Context: The Supreme Court of India, while hearing a criminal appeal, took suo motu cognisance of certain deficiencies and inadequacies which occur during the course of criminal trials. As a result, it issued the necessary directions in Criminal Trials vs The State of Andhra Pradesh (2021) case.

What were the directions issued?

These directions inter alia included

  1. Presentation of site plan
  • The Criminal Procedure Code (CrPC) mandates that the officer-in-charge of a police station shall proceed to the spot (of the crime) in person to investigate the facts and circumstances of the case and prepare a site sketch.
  • This site plan was admissible if the witnesses corroborate these statements of the draftsman that they showed him the places.
  • Significance: The guidelines issued now say that the site sketch can be prepared by investigating officer or nominated person depending on the importance of case. As a result, the police need to develop its own cadre of draftsmen
  1. Inquest report and body sketches (in a post-mortem report) in a uniform manner
  • If the evidence and materials collected during an inquest ‘make it a prima facie case of any offence’, a criminal case is registered and regular investigation taken up even without any formal complaint from anyone
  • The guidelines mandate that every medico-legal certificate and post-mortem report shall contain a printed format of the human body (with both a frontal and rear view)
  • Significance: Their standardisation will not only help the court to better appreciate these reports and scrutinise the evidence, but will also help the investigating officers and doctors to refresh their memory with more clarity.
  1. Photographs and videographs of a post-mortem in certain cases
  • Having trained photographers at police stations (in accordance with Supreme Court’s ruling of 2018 in Shafhi Mohammad vs the State of Himachal Pradesh) is also under way in a phased manner so that scenes of heinous offences are videographed and photographed using digital cameras.
  • The draft Code now provides that the investigating officer shall seize such photographs and videographs, preserve the original (separate memory card) and obtain certificate under Section 65B (regarding admissibility of electronic records) of the Indian Evidence Act, 1872.
  • Significance: The purpose of these guidelines is to ensure that there is uniformity of procedure in dealing with cases of death in police action or police custody without any tampering of evidence.

--- --- ---

# Work request A
Please reproduce the text on the Supreme Court's trial directions from "1. Photographs and" to "using digital cameras.".
# Work request B
According to the text on the Supreme Court's trial directions, what must every medico-legal certificate and post-mortem report contain?
# Work request C
Using the text on the Supreme Court's trial directions, explain why the police need to develop their own cadre of draftsmen.

# Data
--- --- ---

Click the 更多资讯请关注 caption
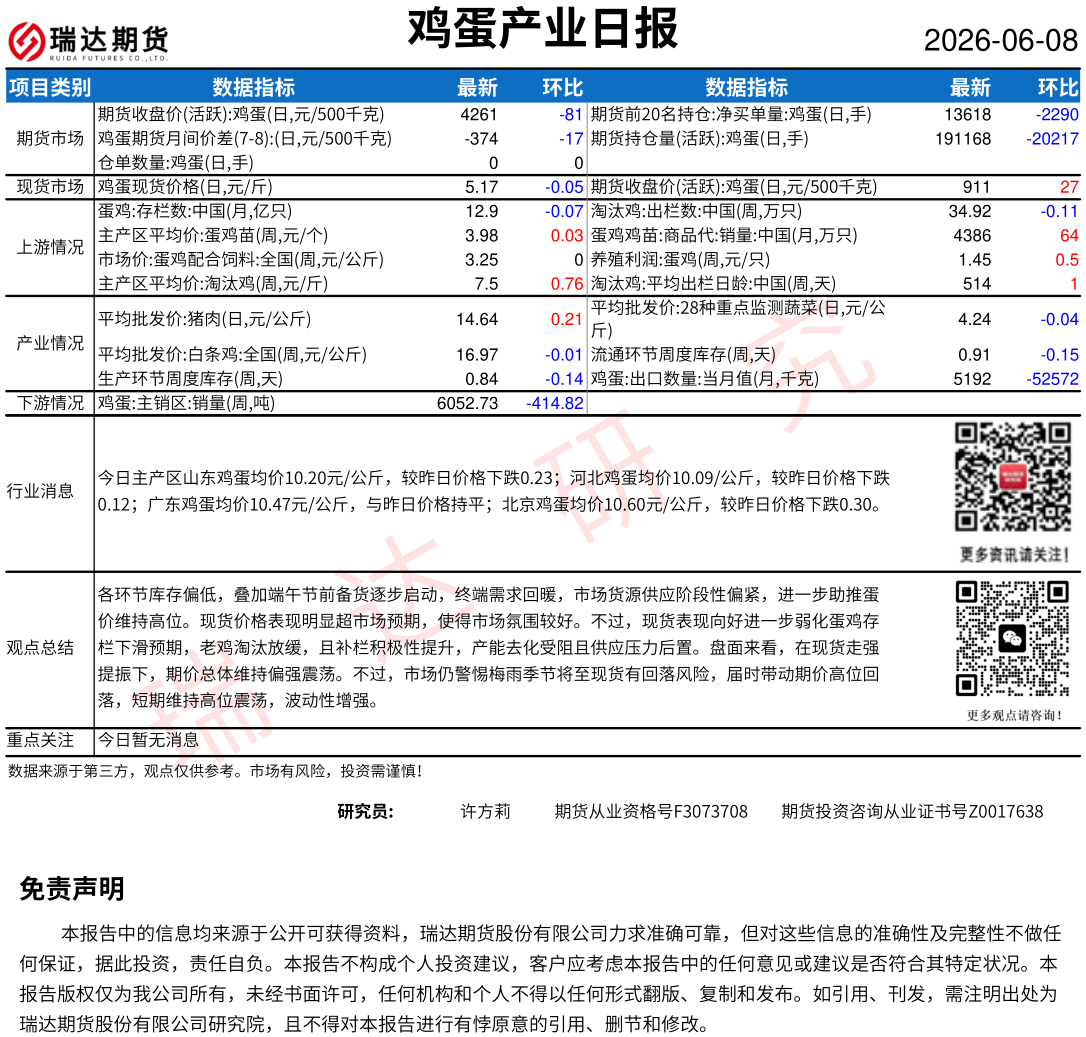The height and width of the screenshot is (1037, 1086). (1014, 554)
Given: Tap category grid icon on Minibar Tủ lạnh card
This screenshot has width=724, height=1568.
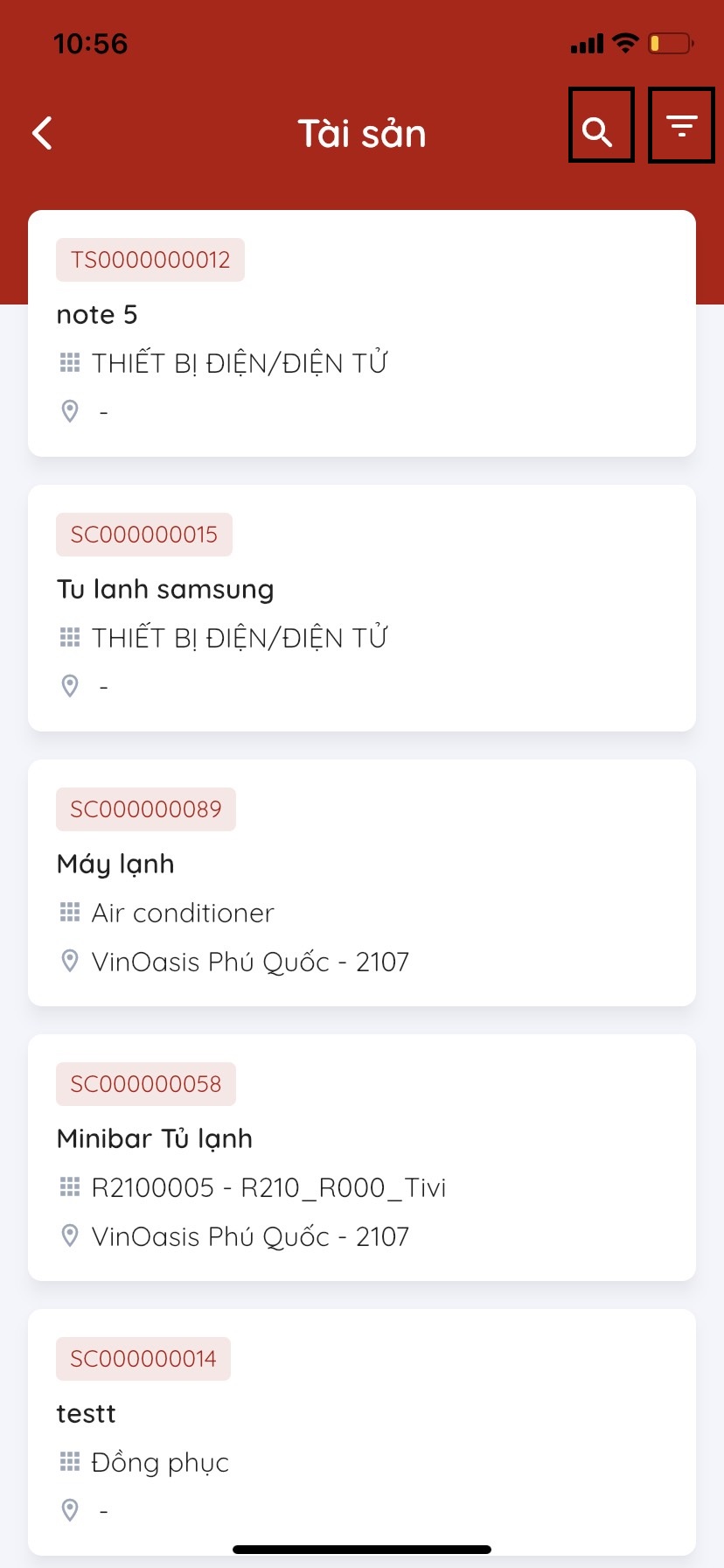Looking at the screenshot, I should click(x=70, y=1186).
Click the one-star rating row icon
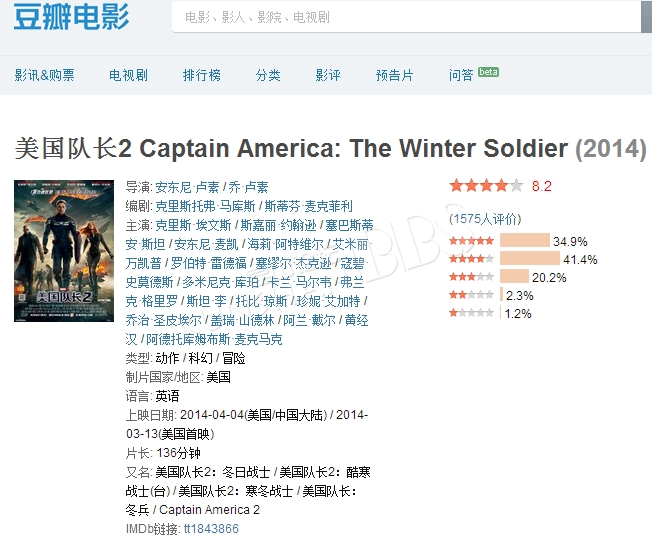 pyautogui.click(x=472, y=313)
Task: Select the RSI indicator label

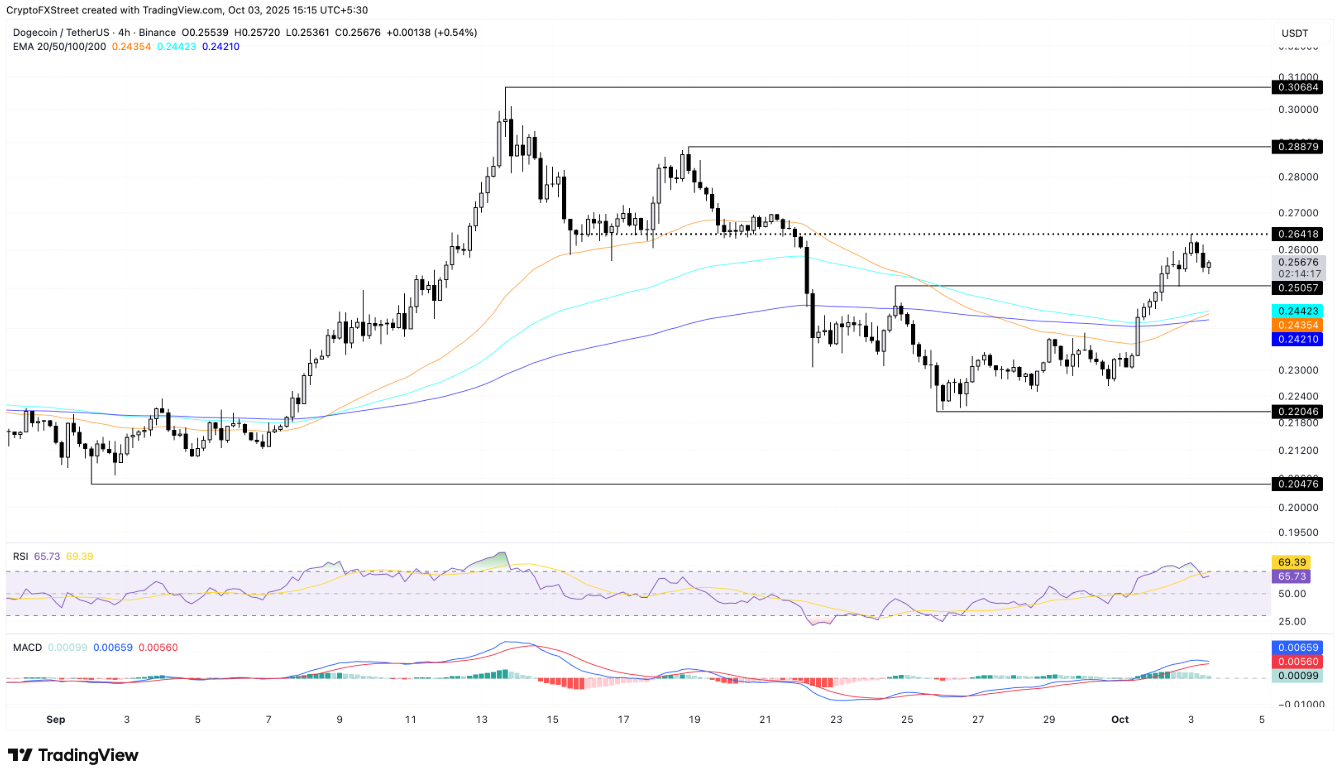Action: click(22, 555)

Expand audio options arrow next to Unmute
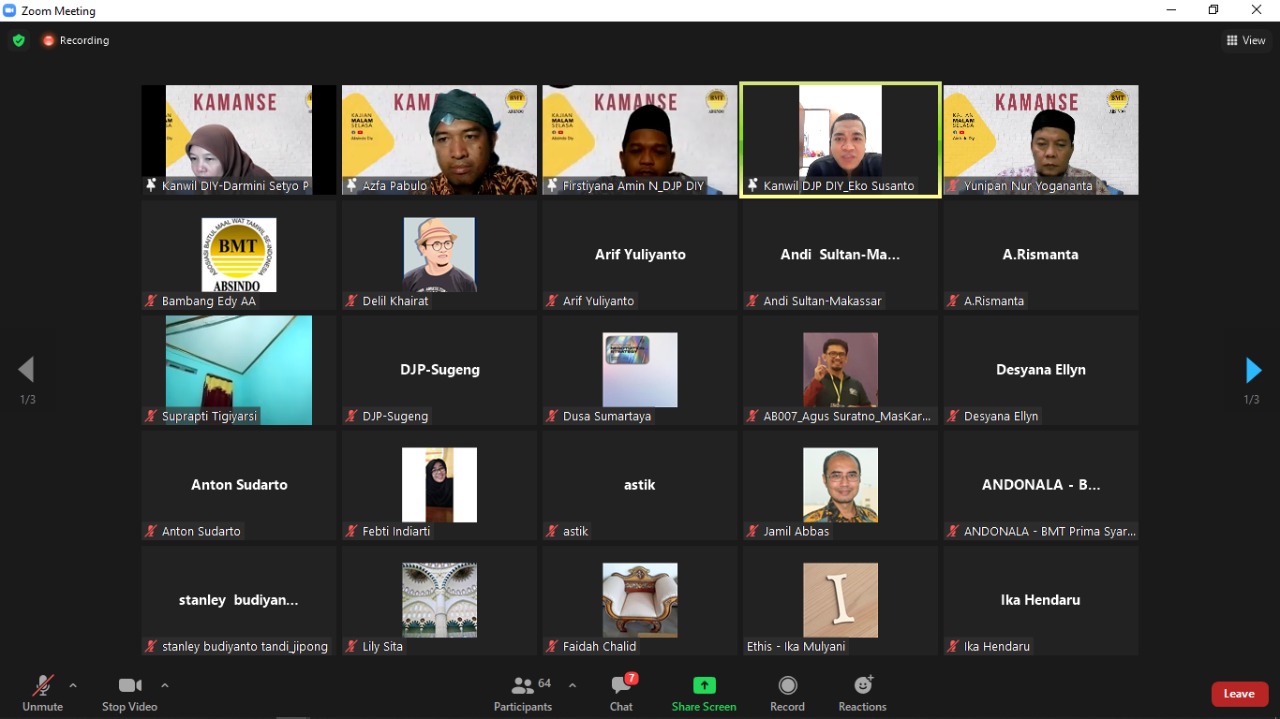click(x=73, y=686)
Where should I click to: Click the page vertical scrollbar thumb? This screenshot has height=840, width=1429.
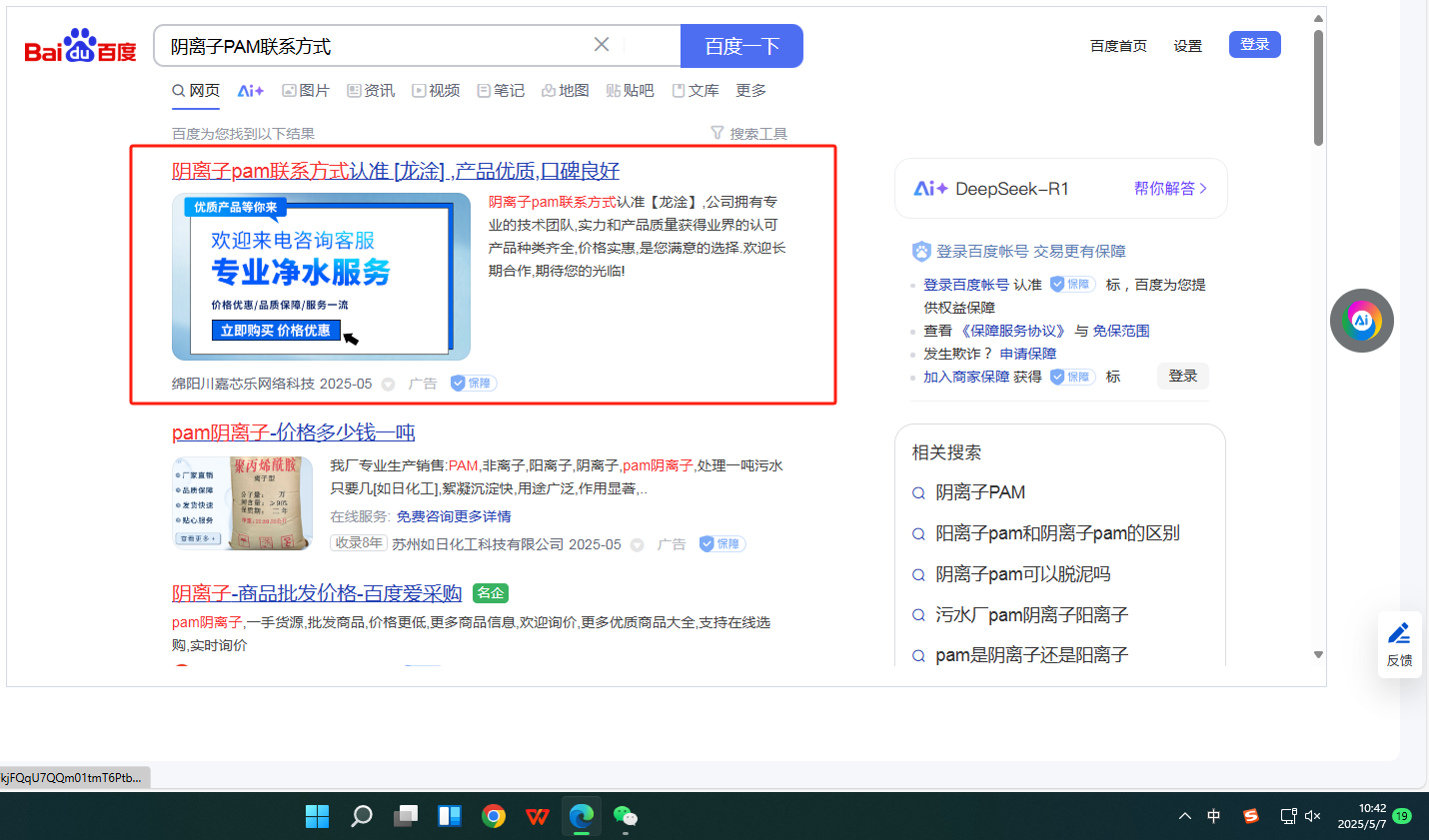point(1318,88)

--- --- ---

# Exercise answer A
1. Photographs and videographs of a post-mortem in certain cases
  • Having trained photographers at police stations (in accordance with Supreme Court’s ruling of 2018 in Shafhi Mohammad vs the State of Himachal Pradesh) is also under way in a phased manner so that scenes of heinous offences are videographed and photographed using digital cameras.

# Exercise answer B
A printed format of the human body, with both a frontal and rear view.

# Exercise answer C
The new guidelines say that the site sketch can be prepared by the investigating officer or a nominated person, depending on the importance of the case. As a result, the police need their own draftsmen.